What it does
The Competition Policy Reform Act 1995 is not a standalone code but a comprehensive amending statute that rewrites large portions of the Trade Practices Act 1974 (the Principal Act). Its core substantive effect is threefold.
First, it establishes institutional machinery. Part 3 of the 1995 Act replaces the Trade Practices Commission and Trade Practices Tribunal with the Australian Competition and Consumer Commission (new s 6A and amended s 7) and renames the Tribunal the Australian Competition Tribunal. It simultaneously creates the National Competition Council as a separate advisory body (new Part IIA, ss 29A–29O). The Council’s functions expressly include research, advice to the Minister, and recommendations on declaration of services under the new access regime (s 29B).
Second, the Act introduces a national access regime for essential infrastructure. New Part IIIA (inserted by s 59) creates a multi-stage process. A person may request the Council to recommend that a service be declared (s 44F). The Council cannot recommend declaration unless satisfied of six cumulative criteria, including that access would promote competition in a dependent market, the facility is uneconomic to duplicate, it is of national significance, and access is not already the subject of an effective access regime (s 44G(2)). The designated Minister then decides (s 44H), with merits review by the Tribunal (ss 44K, 44L). Once declared, access disputes are arbitrated by the Commission (ss 44S–44V), subject to strict limits (s 44W) and mandatory considerations (s 44X). Registered contracts, undertakings for non-declared services, and prohibitions on hindering access complete the regime (Divisions 4–7).
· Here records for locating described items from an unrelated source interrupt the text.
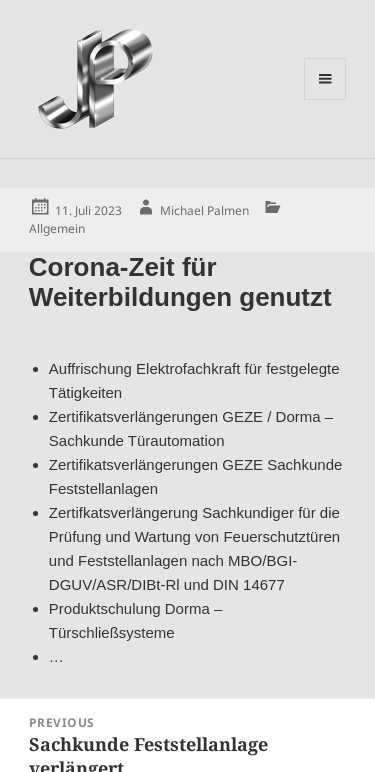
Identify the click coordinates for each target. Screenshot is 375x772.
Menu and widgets (325, 99)
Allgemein (57, 228)
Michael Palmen (204, 210)
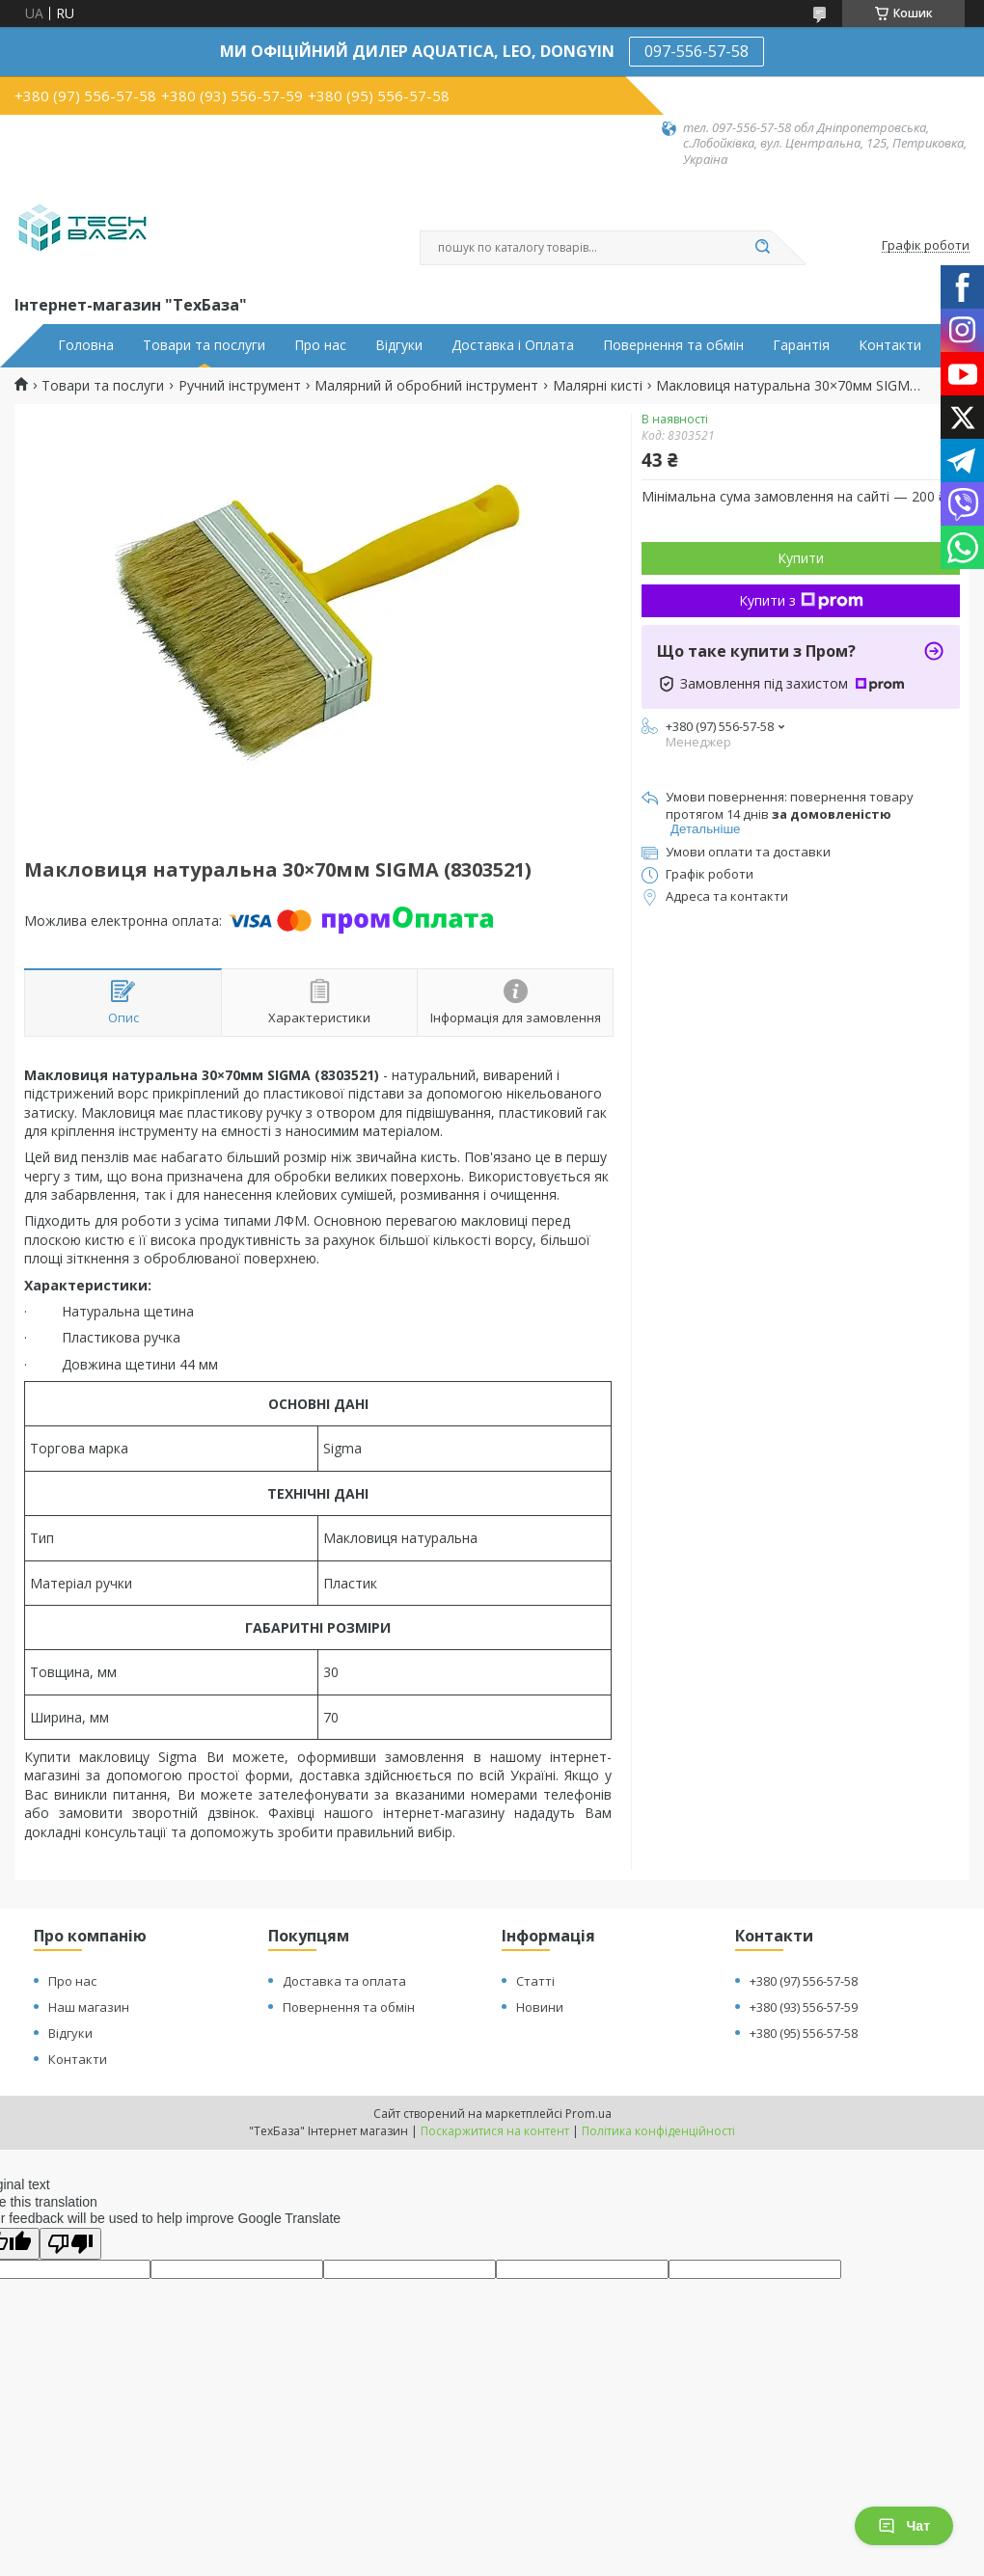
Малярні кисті (597, 385)
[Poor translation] (70, 2244)
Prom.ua (588, 2113)
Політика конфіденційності (658, 2131)
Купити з (801, 600)
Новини (539, 2007)
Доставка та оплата (344, 1981)
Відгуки (399, 345)
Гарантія (801, 345)
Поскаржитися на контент (495, 2131)
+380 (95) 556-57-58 (804, 2033)
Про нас (320, 345)
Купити (801, 558)
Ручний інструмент (239, 385)
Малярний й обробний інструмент (426, 385)
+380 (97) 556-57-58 (804, 1981)
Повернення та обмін (673, 345)
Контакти (890, 345)
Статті (535, 1981)
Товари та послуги (204, 345)
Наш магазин (88, 2007)
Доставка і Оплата (512, 345)
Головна (86, 345)
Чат (904, 2526)
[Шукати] (762, 247)
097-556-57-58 (696, 51)
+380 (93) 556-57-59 (804, 2007)
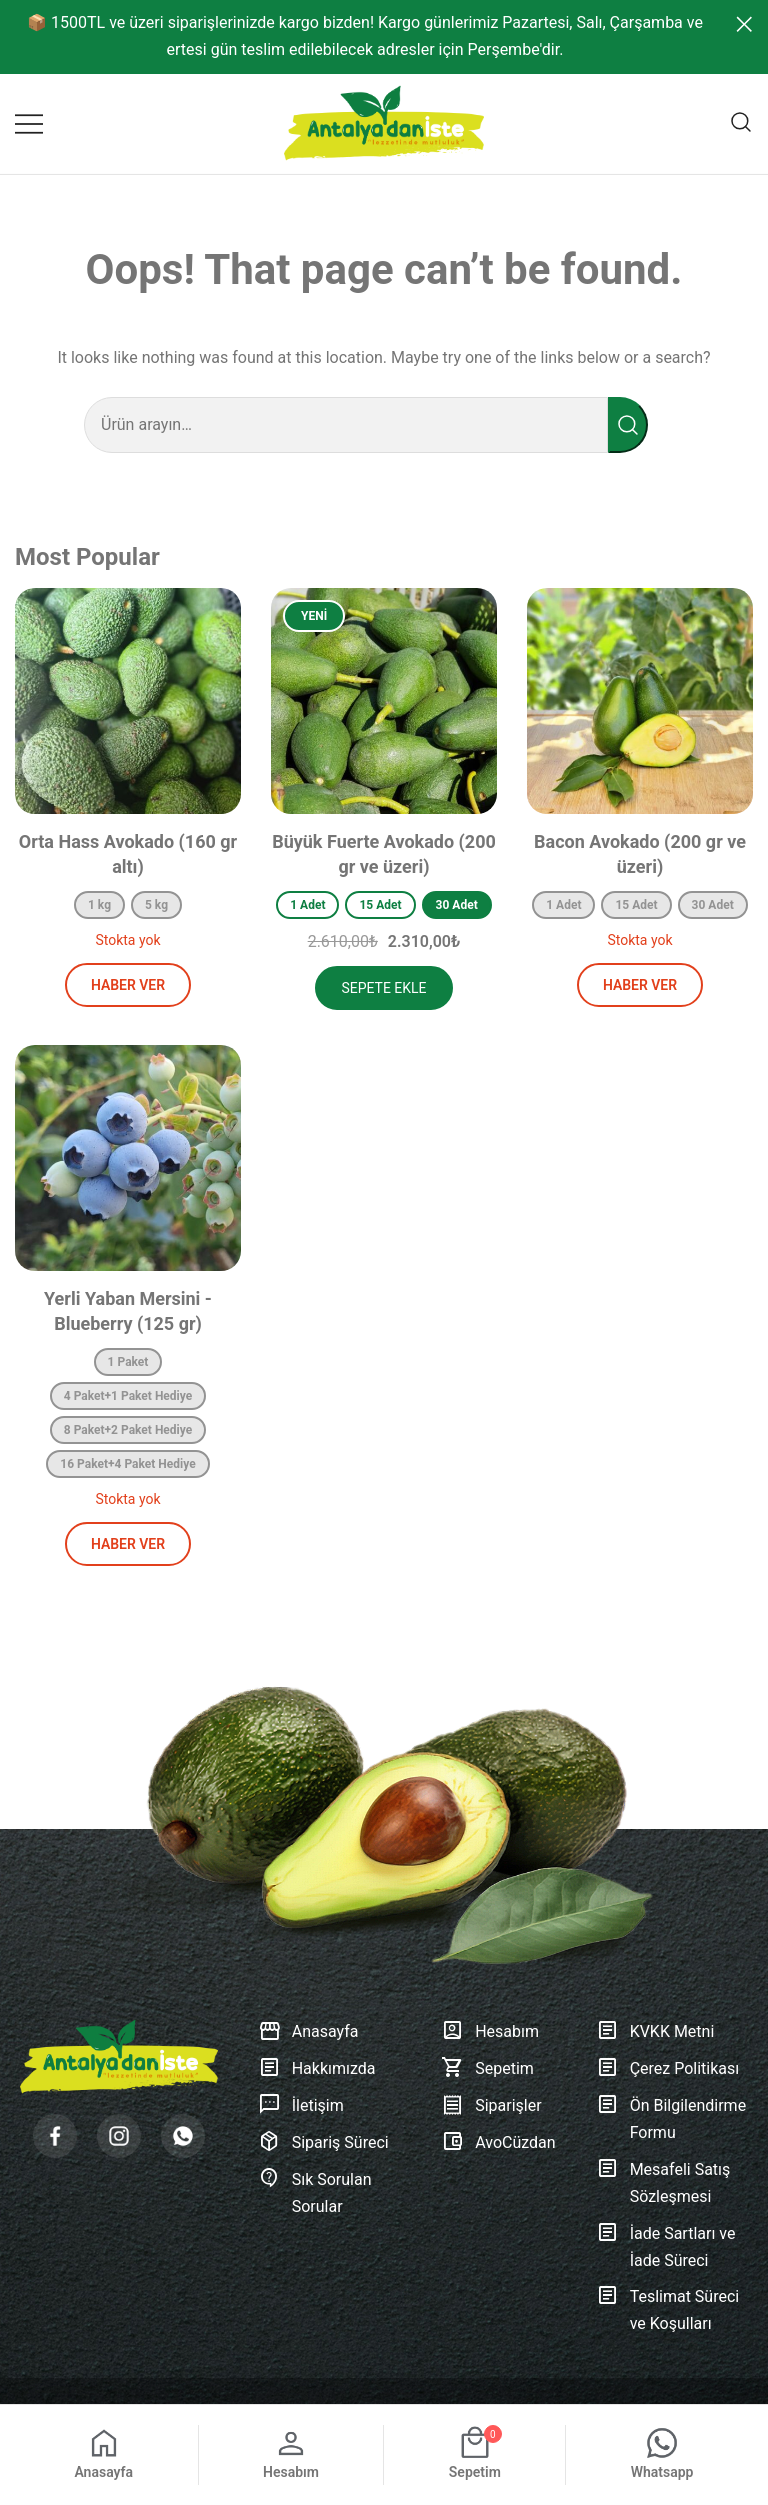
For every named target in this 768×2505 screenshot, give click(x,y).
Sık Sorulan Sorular (315, 2194)
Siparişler (491, 2106)
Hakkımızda (317, 2069)
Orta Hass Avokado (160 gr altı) (128, 854)
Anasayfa (308, 2032)
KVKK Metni (655, 2032)
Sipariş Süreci (323, 2143)
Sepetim (487, 2069)
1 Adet (307, 905)
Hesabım (490, 2032)
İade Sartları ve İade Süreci (666, 2248)
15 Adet (380, 905)
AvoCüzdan (498, 2143)
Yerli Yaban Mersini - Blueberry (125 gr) (128, 1311)
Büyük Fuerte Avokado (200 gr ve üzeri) (384, 854)
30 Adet (457, 905)
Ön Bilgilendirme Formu (671, 2120)
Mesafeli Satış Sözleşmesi (663, 2184)
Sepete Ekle (383, 988)
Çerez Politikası (668, 2069)
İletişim (301, 2106)
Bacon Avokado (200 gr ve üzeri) (640, 854)
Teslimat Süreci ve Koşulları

Third, the Act implements uniform competition rules through the Competition Code. New Part XIA (inserted by s 26) defines the Code as the Schedule version of Part IV plus associated provisions (s 150C). Participating jurisdictions apply the Code as law of their jurisdiction (s 150A). Federal Court jurisdiction is conferred, cross-vesting preserved, and double jeopardy prevented (ss 150D–150H). Authorisations and notifications under the federal Act can cover Code conduct (s 150J). The Minister may gazette jurisdictions that have modified the Code excessively (s 150K).